Kopuz, "Ekonominin, bir yandan fiyat istikrarı ve finansal istikrarı sağlamaya yönelik politikaların uygulandığı, bir yandan da küresel talepteki yavaşlama arasında hassas bir denge içinde ilerlediği böyle bir ortamda, Türkiye'nin büyüme gayretleriyle pozitif ayrışması kayda değerdir." dedi.


Türkiye'nin en önemli dış ticaret partneri olan Avro Bölgesi'nin 2025'in üçüncü çeyreğinde yüzde 1,4 büyüdüğünü anımsatan Kopuz, ana ihracat pazarlarında yaşanan ivme kaybına rağmen yüzde 3,7'lik büyüme oranına ulaşılmasının memnuniyet verici olduğunu vurguladı.

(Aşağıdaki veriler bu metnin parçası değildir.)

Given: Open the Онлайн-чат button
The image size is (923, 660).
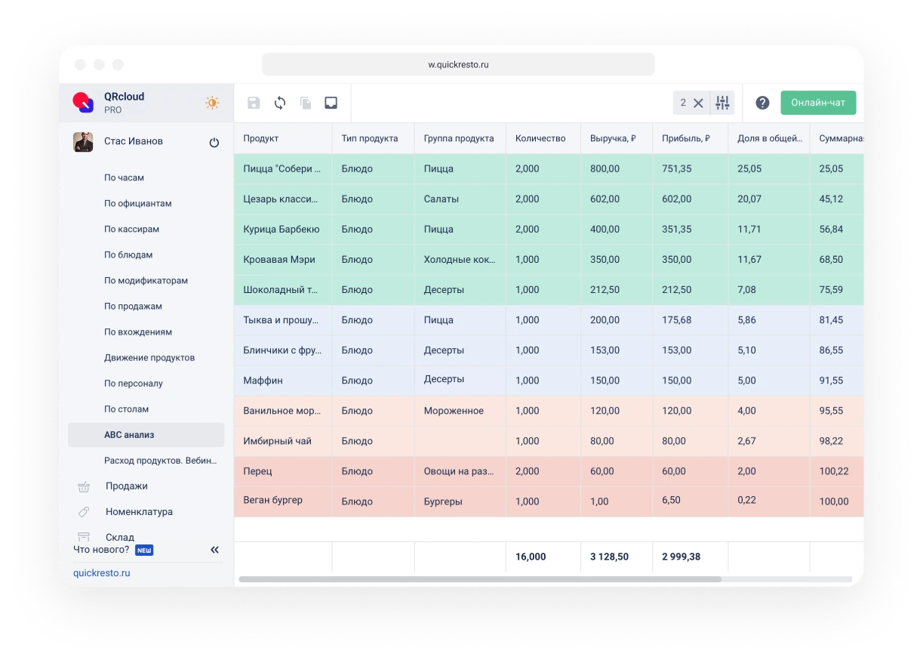Looking at the screenshot, I should tap(818, 103).
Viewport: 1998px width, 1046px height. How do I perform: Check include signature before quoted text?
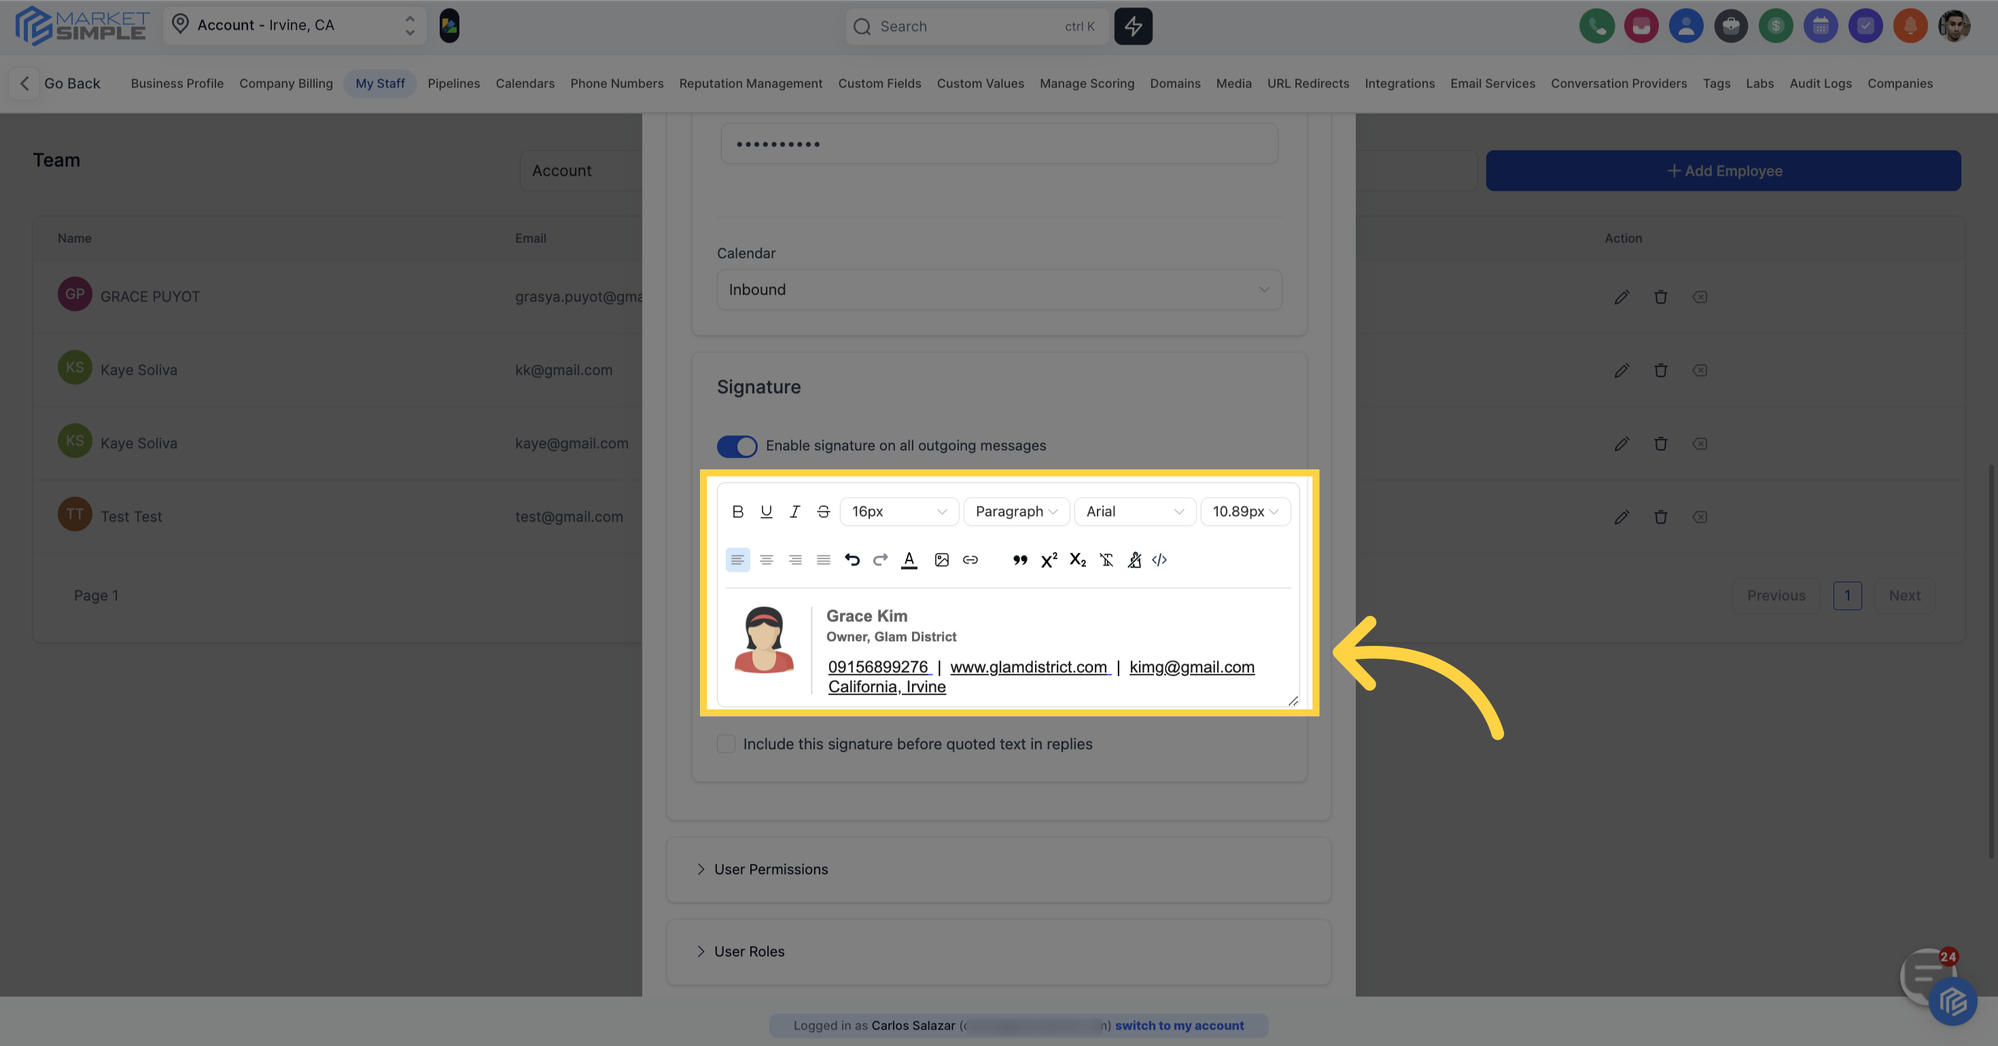click(x=726, y=744)
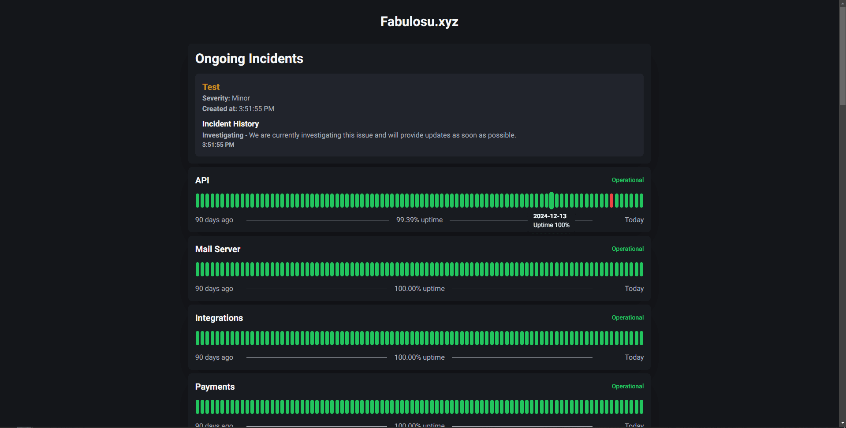Select the rightmost Payments uptime bar
Screen dimensions: 846x428
[x=641, y=407]
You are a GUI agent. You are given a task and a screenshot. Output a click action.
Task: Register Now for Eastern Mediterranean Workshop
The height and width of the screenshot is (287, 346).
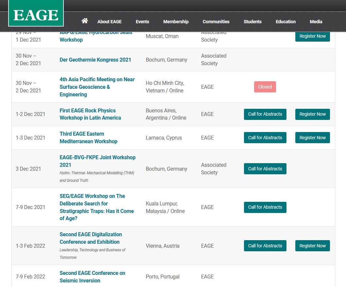pyautogui.click(x=312, y=138)

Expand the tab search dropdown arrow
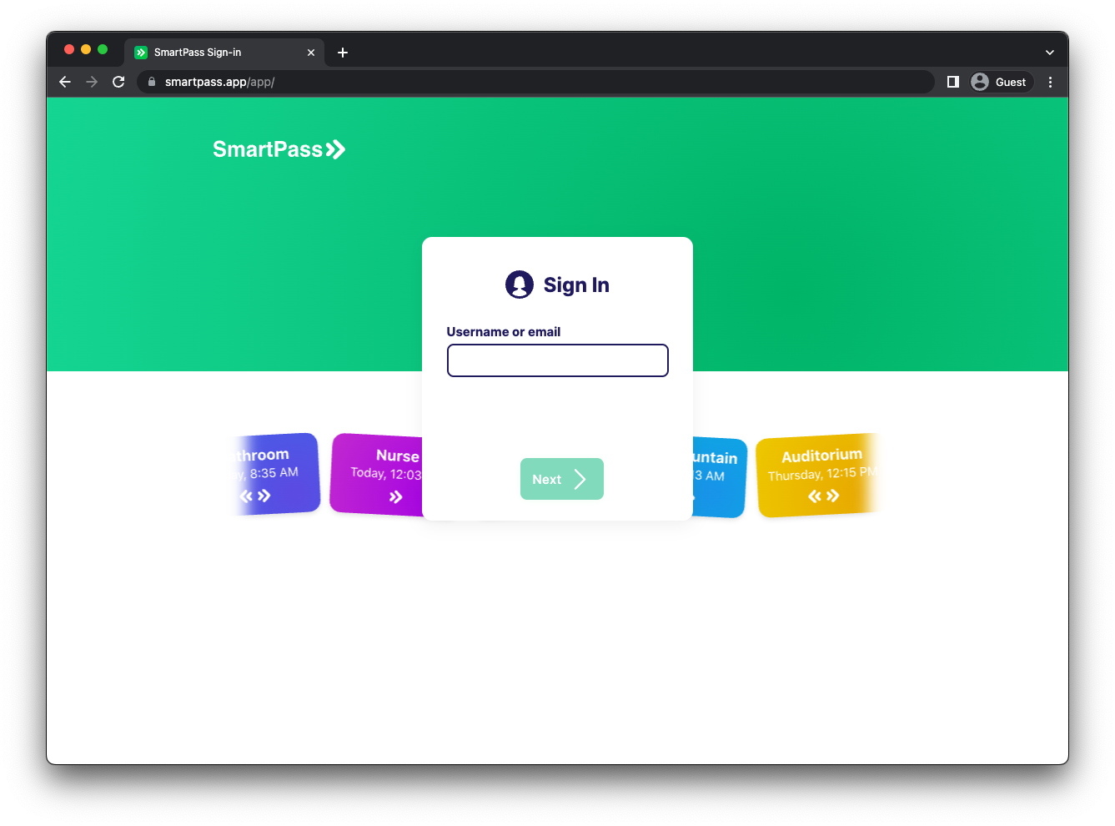coord(1049,53)
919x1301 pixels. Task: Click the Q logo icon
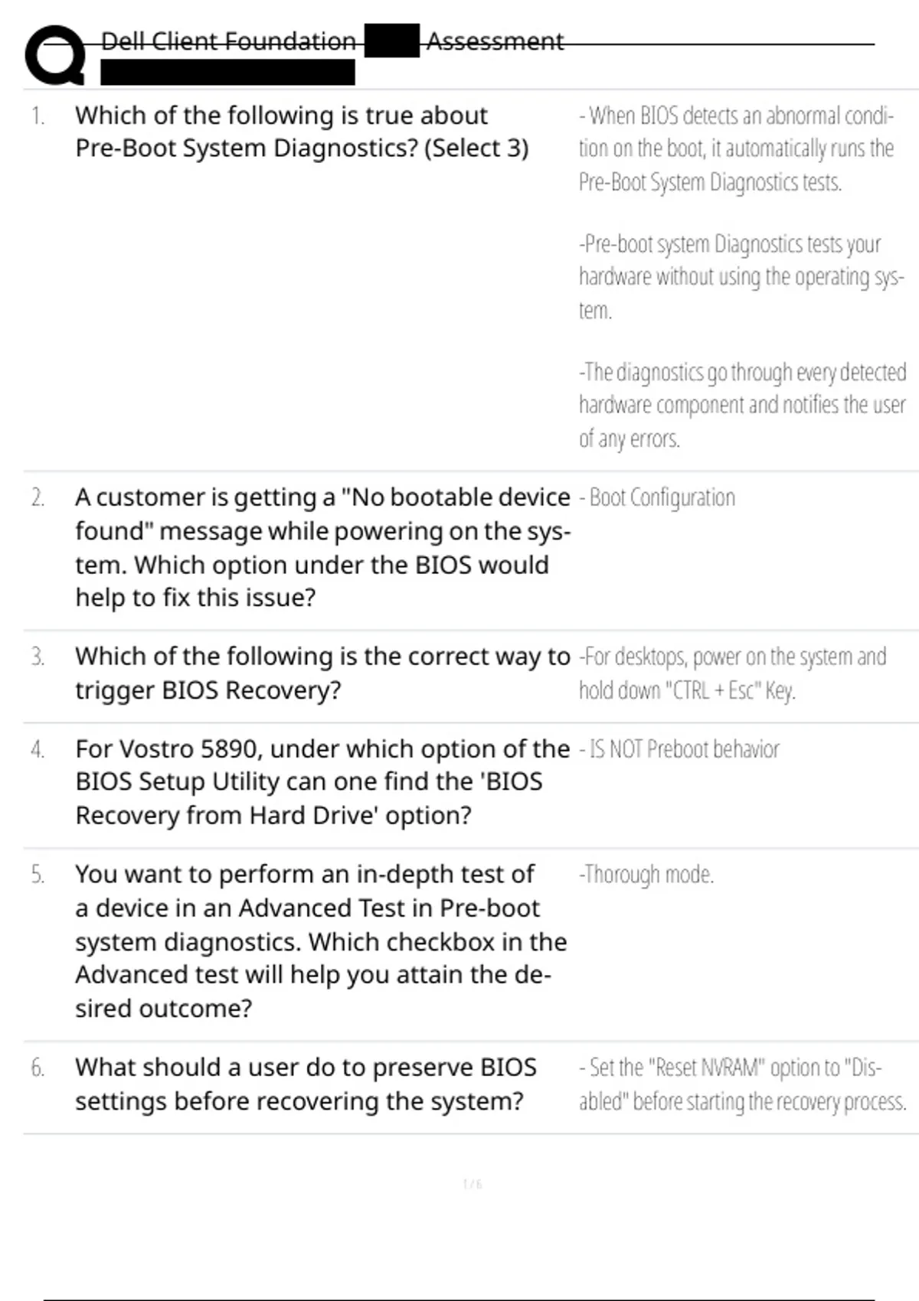tap(55, 55)
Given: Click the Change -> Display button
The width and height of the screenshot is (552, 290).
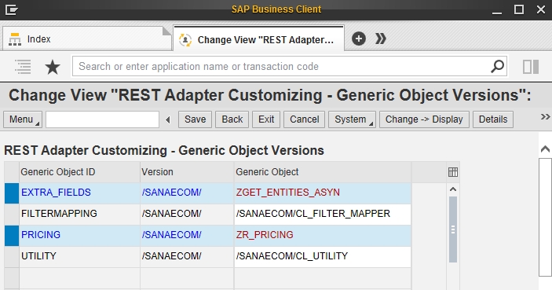Looking at the screenshot, I should coord(424,119).
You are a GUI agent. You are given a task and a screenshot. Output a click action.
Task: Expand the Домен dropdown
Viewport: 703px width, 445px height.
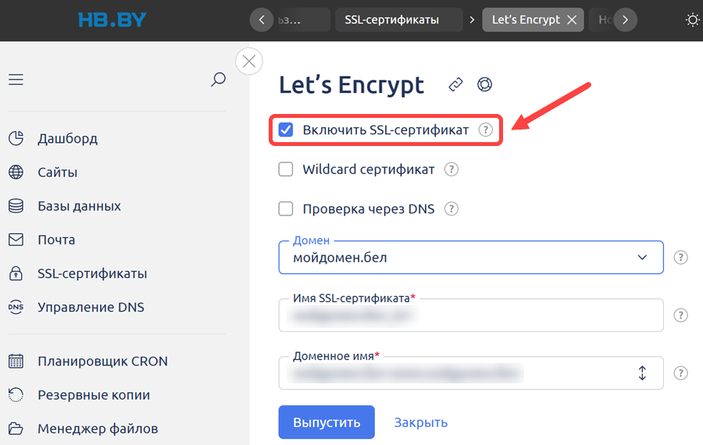pos(471,257)
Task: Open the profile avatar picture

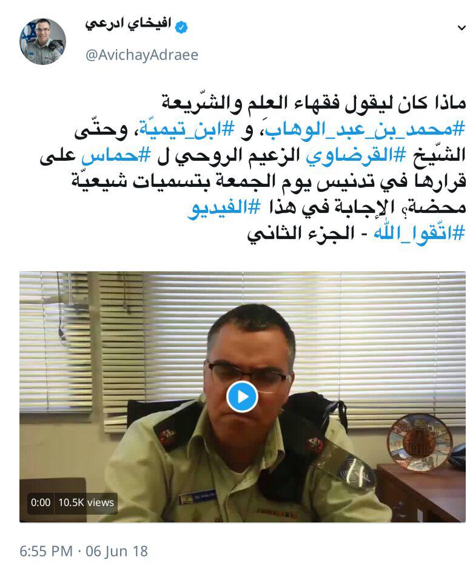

Kopuz, "Normal şartlarda Türkiye ekonomisi yüzde 5 ve üzeri büyüme oranlarını çok rahat yakalayabilecek bir yapıdadır. Türkiye'nin orta ve uzun vadede büyüme ortalaması zaten bu oranların üzerindedir. Halihazırdaki enflasyon kaynaklı arızi koşulları geride bırakıp yeni bir hikaye oluşturabilirsek, tekrar bu oranları yakalayacağımıza inanıyorum." diye konuştu.


"TARIM SEKTÖRÜNDE MEVCUT TABLOYU MUTLAKA DEĞİŞTİRMELİYİZ" 

Ali Kopuz, tarım sektörünün hasat dönemine rağmen üçüncü çeyrekte ciddi daraldığının altını çizerek, şu değerlendirmelerde bulundu:


"Son bitkisel üretim tahminleri, 2025 yılı genelinde bitkisel üretimde gerilemeye işaret ediyordu. Elbette bu rekolte kayıplarında olumsuz hava koşulları, kuraklık, yer yer don olayları gibi faktörler etkili olmuştur. Tarım sadece ekonomik büyümenin bir alt kalemi olarak değerlendirilmemelidir. Bu sektör, gıda arz güvenliği, enflasyon dinamikleri ve sosyal refah açısından hayati önemdedir. 2026 hasat dönemine hazırlanırken verimliliği artıracak yatırımlar ve çiftçiyi destekleyen finansman mekanizmalarının güçlendirilmesiyle mevcut tabloyu mutlaka değiştirmeliyiz. Tarımda istikrar için devlet, özel sektör ve sivil toplum kuruluşları olarak gıdanın ülke tarımını dönüştürecek reformları ve yapısal adımları hayata geçirmek için aralıksız çalışmalıyız."